Pull every line containing "computer" from the data.
BEGIN Data supplied
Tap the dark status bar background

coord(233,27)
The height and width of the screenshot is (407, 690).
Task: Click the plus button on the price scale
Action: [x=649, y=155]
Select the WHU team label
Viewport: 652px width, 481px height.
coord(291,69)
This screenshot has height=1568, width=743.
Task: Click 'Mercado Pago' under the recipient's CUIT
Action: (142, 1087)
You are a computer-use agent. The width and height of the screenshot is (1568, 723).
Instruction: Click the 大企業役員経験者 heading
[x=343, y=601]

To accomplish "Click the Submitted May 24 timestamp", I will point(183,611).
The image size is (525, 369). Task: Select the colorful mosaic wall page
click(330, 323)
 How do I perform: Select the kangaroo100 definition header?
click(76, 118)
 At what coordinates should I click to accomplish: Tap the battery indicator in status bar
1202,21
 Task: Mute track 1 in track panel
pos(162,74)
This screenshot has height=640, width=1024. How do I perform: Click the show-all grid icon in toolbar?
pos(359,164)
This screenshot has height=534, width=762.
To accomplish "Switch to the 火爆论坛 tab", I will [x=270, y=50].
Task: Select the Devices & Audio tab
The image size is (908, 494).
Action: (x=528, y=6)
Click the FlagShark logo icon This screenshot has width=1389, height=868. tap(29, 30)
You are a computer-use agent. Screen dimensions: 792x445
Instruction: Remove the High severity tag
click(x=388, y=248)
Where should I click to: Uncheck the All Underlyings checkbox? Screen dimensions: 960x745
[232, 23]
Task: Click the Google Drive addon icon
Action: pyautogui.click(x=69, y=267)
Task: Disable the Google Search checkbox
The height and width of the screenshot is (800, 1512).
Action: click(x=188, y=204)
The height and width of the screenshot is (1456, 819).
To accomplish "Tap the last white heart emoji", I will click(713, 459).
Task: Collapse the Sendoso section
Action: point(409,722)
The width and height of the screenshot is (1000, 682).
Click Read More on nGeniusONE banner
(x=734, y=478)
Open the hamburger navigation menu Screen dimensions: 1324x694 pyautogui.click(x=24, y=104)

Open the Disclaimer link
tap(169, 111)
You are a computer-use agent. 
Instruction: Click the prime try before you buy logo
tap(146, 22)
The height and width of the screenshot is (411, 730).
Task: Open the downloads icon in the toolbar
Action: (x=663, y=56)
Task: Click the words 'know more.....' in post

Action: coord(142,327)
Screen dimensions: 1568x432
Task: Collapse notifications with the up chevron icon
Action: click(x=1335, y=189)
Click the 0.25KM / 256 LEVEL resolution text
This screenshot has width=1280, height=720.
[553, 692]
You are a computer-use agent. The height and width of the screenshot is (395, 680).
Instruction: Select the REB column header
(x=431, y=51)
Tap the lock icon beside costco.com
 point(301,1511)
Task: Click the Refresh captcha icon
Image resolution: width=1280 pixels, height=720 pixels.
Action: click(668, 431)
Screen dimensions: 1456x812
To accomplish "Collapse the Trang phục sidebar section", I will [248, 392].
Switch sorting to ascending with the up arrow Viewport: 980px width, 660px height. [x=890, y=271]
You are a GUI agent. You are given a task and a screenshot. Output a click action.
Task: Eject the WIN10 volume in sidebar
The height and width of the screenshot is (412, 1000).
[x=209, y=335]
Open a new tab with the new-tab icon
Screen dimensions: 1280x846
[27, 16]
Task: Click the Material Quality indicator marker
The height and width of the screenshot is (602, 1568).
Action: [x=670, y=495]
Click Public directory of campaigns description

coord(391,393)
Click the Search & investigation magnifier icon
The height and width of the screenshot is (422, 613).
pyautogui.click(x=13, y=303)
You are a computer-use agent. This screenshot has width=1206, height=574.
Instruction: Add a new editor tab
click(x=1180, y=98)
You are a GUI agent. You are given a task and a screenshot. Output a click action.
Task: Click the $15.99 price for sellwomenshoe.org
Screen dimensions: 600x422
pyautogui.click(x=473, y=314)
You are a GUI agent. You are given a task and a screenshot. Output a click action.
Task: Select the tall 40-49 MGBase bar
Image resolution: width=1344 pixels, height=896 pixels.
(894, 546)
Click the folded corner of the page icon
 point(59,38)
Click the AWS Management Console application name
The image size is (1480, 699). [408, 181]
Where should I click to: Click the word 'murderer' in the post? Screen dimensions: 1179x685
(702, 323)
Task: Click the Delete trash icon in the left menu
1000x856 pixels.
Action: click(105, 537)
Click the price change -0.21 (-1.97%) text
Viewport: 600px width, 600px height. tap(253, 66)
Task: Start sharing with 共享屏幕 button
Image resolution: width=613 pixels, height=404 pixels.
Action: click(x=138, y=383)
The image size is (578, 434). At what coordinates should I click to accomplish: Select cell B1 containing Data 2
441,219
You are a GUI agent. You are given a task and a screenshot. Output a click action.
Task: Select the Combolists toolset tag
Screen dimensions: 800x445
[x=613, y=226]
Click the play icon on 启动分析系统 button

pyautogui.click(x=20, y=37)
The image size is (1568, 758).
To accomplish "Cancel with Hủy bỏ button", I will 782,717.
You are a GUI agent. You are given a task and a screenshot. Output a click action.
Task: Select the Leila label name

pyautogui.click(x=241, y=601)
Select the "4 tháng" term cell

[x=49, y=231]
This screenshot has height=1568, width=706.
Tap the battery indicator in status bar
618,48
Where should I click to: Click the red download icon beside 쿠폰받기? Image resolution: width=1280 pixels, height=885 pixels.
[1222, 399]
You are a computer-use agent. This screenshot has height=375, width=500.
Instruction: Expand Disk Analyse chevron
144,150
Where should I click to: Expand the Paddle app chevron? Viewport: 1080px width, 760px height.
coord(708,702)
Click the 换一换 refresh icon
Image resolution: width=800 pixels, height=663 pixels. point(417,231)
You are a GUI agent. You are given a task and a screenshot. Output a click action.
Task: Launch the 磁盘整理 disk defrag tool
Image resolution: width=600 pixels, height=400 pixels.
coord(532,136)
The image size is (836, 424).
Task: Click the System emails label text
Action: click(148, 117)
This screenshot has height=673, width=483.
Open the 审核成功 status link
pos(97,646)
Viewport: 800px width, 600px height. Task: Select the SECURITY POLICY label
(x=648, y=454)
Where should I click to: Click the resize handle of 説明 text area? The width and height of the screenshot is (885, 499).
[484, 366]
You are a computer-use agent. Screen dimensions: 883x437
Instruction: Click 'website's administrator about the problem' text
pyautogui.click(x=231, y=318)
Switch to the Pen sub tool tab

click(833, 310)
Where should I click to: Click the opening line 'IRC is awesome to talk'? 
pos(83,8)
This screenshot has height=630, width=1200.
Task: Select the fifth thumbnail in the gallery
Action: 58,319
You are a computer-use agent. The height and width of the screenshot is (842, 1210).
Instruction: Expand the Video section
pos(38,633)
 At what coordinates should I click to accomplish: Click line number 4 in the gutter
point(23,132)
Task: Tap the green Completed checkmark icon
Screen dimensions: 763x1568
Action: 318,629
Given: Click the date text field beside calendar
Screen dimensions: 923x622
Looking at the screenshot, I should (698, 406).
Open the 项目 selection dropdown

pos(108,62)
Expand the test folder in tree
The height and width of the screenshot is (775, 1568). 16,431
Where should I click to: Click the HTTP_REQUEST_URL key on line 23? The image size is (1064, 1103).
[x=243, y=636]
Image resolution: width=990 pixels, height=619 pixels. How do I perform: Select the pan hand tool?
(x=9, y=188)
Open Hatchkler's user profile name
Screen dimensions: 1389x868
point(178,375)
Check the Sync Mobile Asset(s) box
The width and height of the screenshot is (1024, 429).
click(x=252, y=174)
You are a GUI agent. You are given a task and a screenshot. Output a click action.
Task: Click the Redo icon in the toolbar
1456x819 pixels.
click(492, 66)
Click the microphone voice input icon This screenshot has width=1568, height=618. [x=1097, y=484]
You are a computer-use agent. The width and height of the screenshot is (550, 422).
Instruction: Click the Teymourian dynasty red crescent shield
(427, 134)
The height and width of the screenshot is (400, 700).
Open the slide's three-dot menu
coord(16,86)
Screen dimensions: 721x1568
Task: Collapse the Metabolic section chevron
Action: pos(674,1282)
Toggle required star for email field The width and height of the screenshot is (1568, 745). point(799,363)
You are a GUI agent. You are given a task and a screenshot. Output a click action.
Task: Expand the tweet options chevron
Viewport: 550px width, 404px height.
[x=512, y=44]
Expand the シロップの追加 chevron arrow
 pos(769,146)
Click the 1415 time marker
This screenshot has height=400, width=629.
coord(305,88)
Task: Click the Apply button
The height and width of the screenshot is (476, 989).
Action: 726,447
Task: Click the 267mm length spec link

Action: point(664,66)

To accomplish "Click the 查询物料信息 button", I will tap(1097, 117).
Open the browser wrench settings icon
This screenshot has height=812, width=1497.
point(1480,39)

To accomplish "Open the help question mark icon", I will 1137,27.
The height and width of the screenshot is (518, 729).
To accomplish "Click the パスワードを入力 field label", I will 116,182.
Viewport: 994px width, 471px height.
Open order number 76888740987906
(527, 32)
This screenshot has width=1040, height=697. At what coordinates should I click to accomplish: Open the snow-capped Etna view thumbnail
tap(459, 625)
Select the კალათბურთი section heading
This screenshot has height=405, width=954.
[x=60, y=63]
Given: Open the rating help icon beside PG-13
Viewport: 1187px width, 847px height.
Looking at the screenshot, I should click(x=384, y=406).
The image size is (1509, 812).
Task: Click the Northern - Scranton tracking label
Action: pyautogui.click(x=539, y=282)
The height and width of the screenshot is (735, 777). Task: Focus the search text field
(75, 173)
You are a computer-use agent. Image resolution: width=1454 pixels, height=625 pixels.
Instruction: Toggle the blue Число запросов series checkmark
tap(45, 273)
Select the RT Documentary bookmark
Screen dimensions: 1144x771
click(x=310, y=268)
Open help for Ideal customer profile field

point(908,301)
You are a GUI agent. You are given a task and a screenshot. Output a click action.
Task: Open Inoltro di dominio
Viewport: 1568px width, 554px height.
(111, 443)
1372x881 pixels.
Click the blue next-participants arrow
END Data supplied
#### The completed task:
You are a computer-use agent. The width and height of the screenshot is (1568, 723).
You are a computer-use agent. Screen dimensions: 792x445
You are a computer-use agent. 
You are a computer-use agent. The height and width of the screenshot is (395, 680).
You are a computer-use agent. This screenshot has width=1206, height=574.
You are a computer-use agent. This screenshot has height=375, width=500.
You are a computer-use agent. Screen dimensions: 883x437
You are a computer-use agent. The height and width of the screenshot is (842, 1210).
You are a computer-use agent. The width and height of the screenshot is (550, 422).
You are a computer-use agent. Image resolution: width=1454 pixels, height=625 pixels.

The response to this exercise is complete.